Élection partielle test mardi aux États-Unis : surfant sur l'impopularité de Donald Trump, les démocrates dépensent sans compter pour ravir une circonscription historiquement républicaine de la banlieue d'Atlanta, en Géorgie. C'est le scrutin le plus cher de l'histoire américaine.

Jusqu'à présent, les campagnes les plus coûteuses pour un siège de la Chambre des représentants, la chambre basse du Congrès, engloutissaient une vingtaine de millions de dollars.

Mais avec la démission récente d'un élu de Géorgie qui a rejoint le gouvernement Trump, les démocrates ont vu l'occasion de faire un coup d'éclat, inondant la circonscription de publicités et déclenchant une «course à l'armement» qui a fait monter la facture totale, tous camps confondus, à plus de 50 millions de dollars, selon le journal local The Atlanta Journal-Constitution.

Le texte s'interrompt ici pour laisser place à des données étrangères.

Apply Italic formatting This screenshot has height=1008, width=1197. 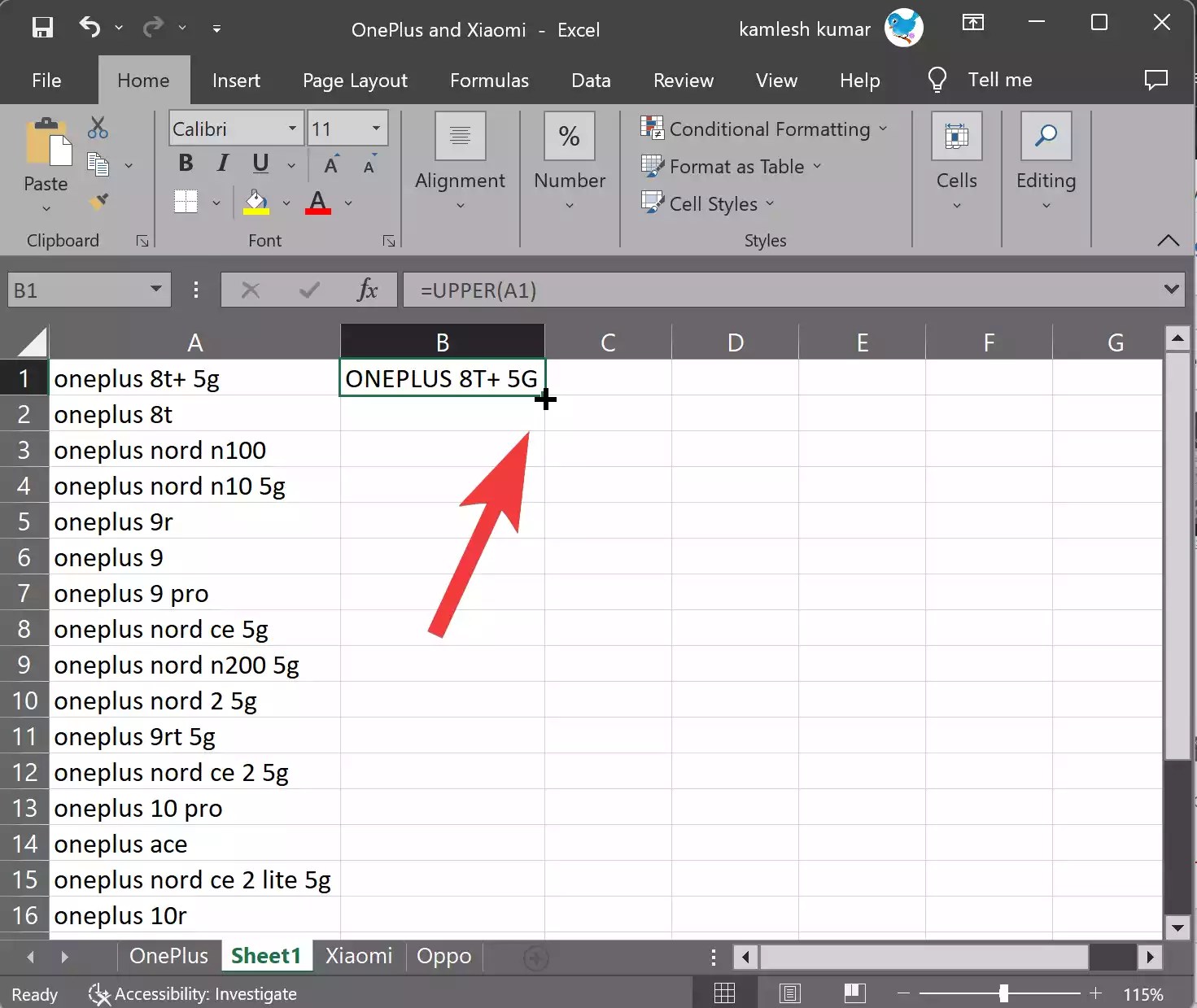pos(221,164)
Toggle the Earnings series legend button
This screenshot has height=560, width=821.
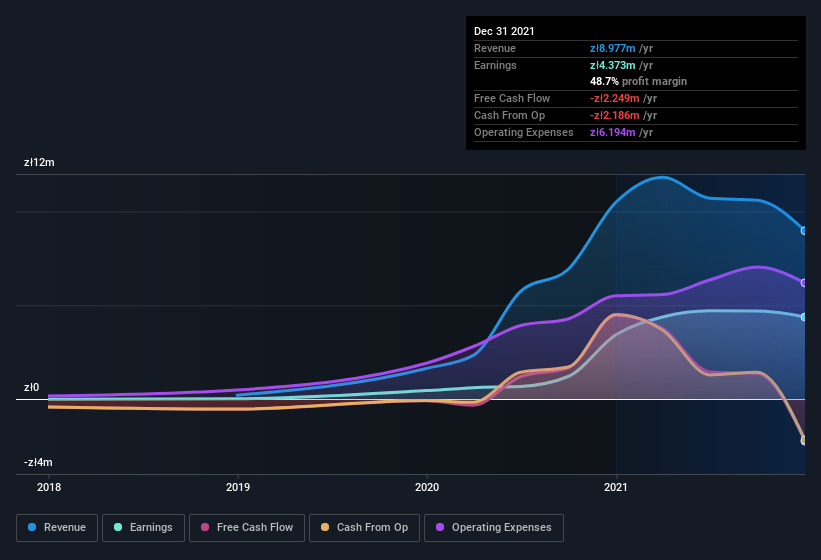[143, 528]
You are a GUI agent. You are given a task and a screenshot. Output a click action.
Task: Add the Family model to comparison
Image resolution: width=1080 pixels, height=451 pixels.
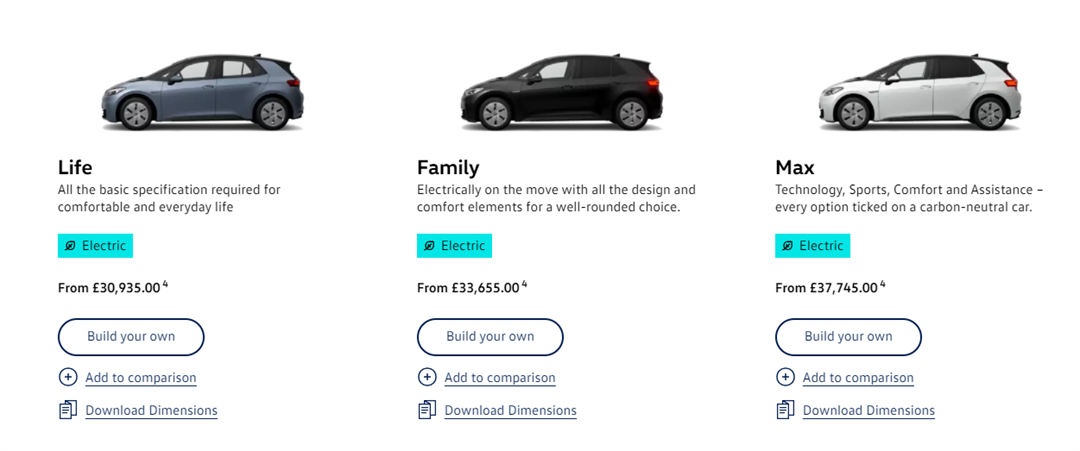coord(500,378)
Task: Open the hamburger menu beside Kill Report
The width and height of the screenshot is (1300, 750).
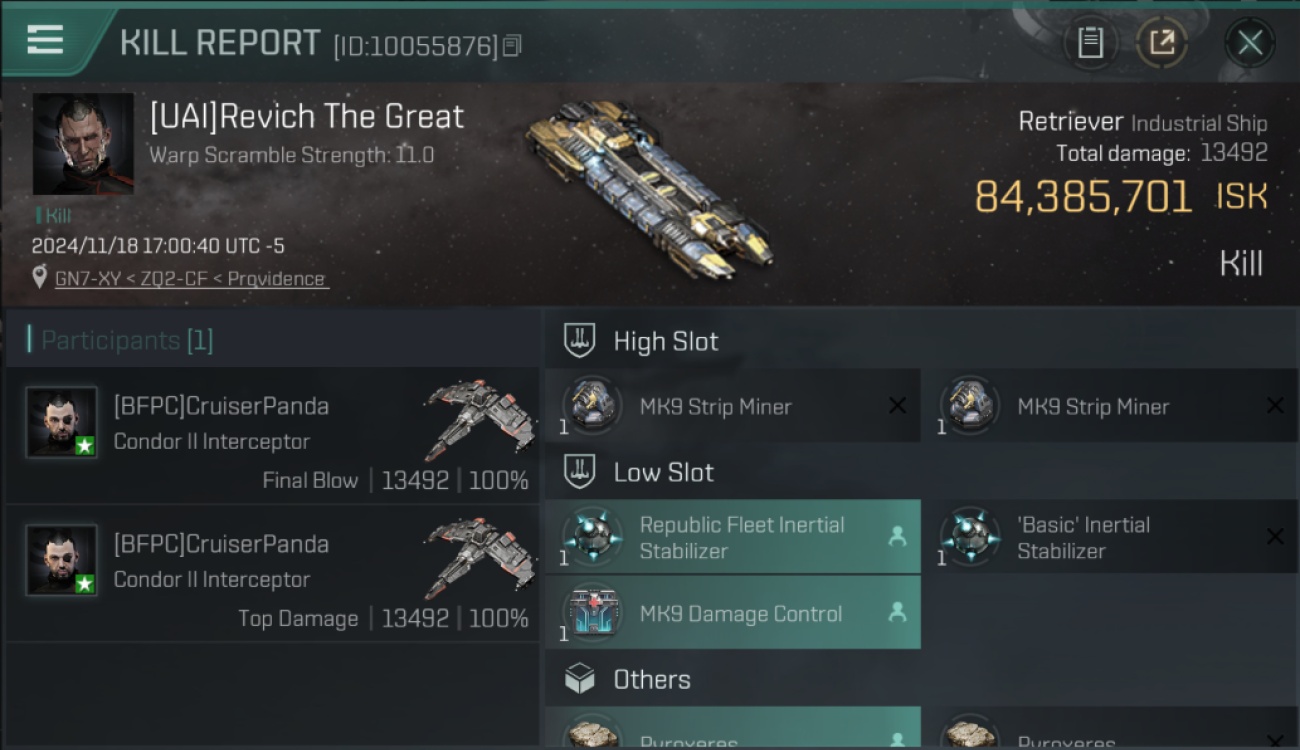Action: click(x=45, y=40)
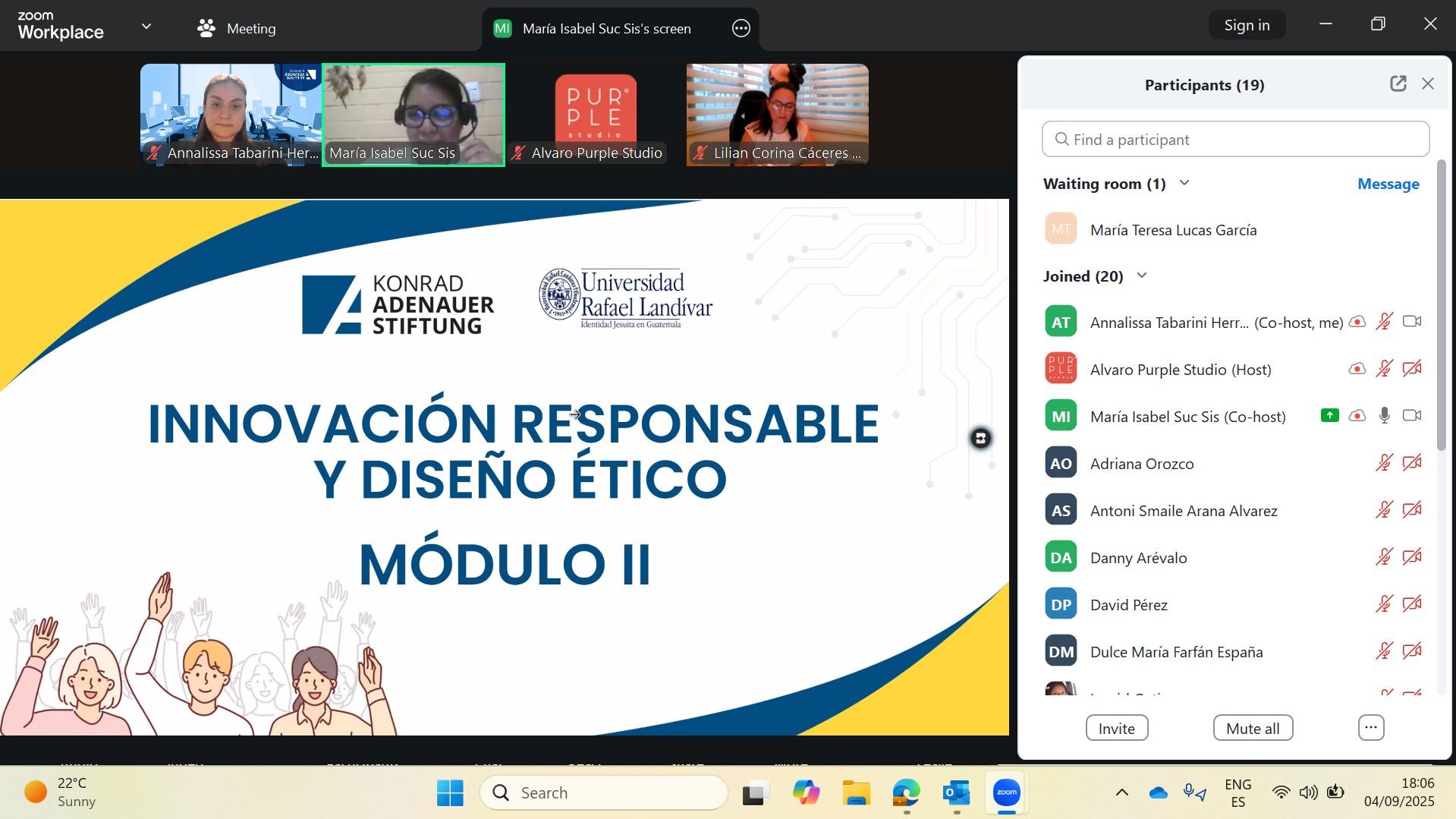The image size is (1456, 819).
Task: Collapse the Waiting room section
Action: click(x=1184, y=184)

Les dépenses totales atteignent même 59,6 millions de dollars, selon l'association Issue One, avec un avantage de plusieurs millions aux démocrates. Ce qui se traduit par une déferlante de publicités à la télévision, à la radio et dans les boîtes aux lettres.

Les dons ont afflué de tout le pays pour le jeune candidat démocrate, Jon Ossoff, 30 ans, ancien collaborateur parlementaire propulsé depuis quelques mois sous les projecteurs nationaux. Il a failli gagner dès le premier tour, le 18 avril, quand il a remporté 48% des voix... donnant des sueurs froides aux républicains qui détiennent ce siège depuis près de 40 ans.

Le second tour l'oppose à la secrétaire d'État républicaine de Géorgie Karen Handel, 55 ans, qui a levé moins d'argent que lui, mais a reçu l'appui financier de grandes organisations républicaines nationales.

Pour les démocrates, une victoire mardi regonflerait le moral d'un parti encore sonné par la défaite d'Hillary Clinton, et qui a les yeux fixés sur un objectif ambitieux: reprendre la majorité de la Chambre aux élections législatives de mi-mandat, en novembre 2018.

La nouvelle stratégie du parti démocrate consiste à porter le fer jusque dans les fiefs républicains. Une tâche facilitée par le dévissage de la cote de popularité du président américain, tombé à moins de 40% d'opinions favorables.

«Si le parti démocrate veut se redresser, il va devoir créer une grande mobilisation au niveau local dans chacun des 50 États du pays», a insisté dimanche Bernie Sanders, le candidat de la gauche de la gauche aux primaires présidentielles de l'an dernier.

Baromètre 

Aux États-Unis, les élus n'ont pas de suppléant et des élections ont donc été organisées pour remplacer les quatre parlementaires nommés ministres par le président Donald Trump.

Les démocrates ont augmenté leur score habituel mais échoué dans deux élections partielles, dans le Kansas et le Montana, et devraient également perdre mardi en Caroline du Sud, dans une circonscription républicaine.

Reste la Géorgie, dans cette circonscription blanche et aisée qui semble flirter avec l'envie d'envoyer un message au locataire de la Maison-Blanche.

Six sondages ont été publiés en juin: tous sauf un donnent un avantage à Jon Ossoff, de 1 à 7 points.

«Tout dépendra de la participation, tout dépendra de la mobilisation», a répété le candidat ce week-end.

Donald Trump lui-même a appelé ses partisans à se mobiliser, soulignant que les enjeux étaient véritablement nationaux. «Les démocrates sont contre les baisses d'impôts, un bon système de soins et la sécurité à la frontière», a-t-il tweeté lundi. «Votez maintenant pour Karen H».

Après le premier tour, il avait résumé ainsi la course : «Hollywood contre Géorgie», insistant sur les dons démocrates venus du reste du pays dont la Californie.

En cas de victoire démocrate, le parti claironnera que la reconquête est en marche.

Mais l'analyste Kyle Kondik, qui édite la lettre Sabato's Crystal Ball, prévient que les enseignements pourraient être limités si le résultat final était serré.

«Une victoire d'Ossoff à elle seule ne veut pas dire qu'une vague démocrate arrive, pas plus qu'une victoire de Handel ne signifierait que les démocrates échoueront en 2018», prévient-il.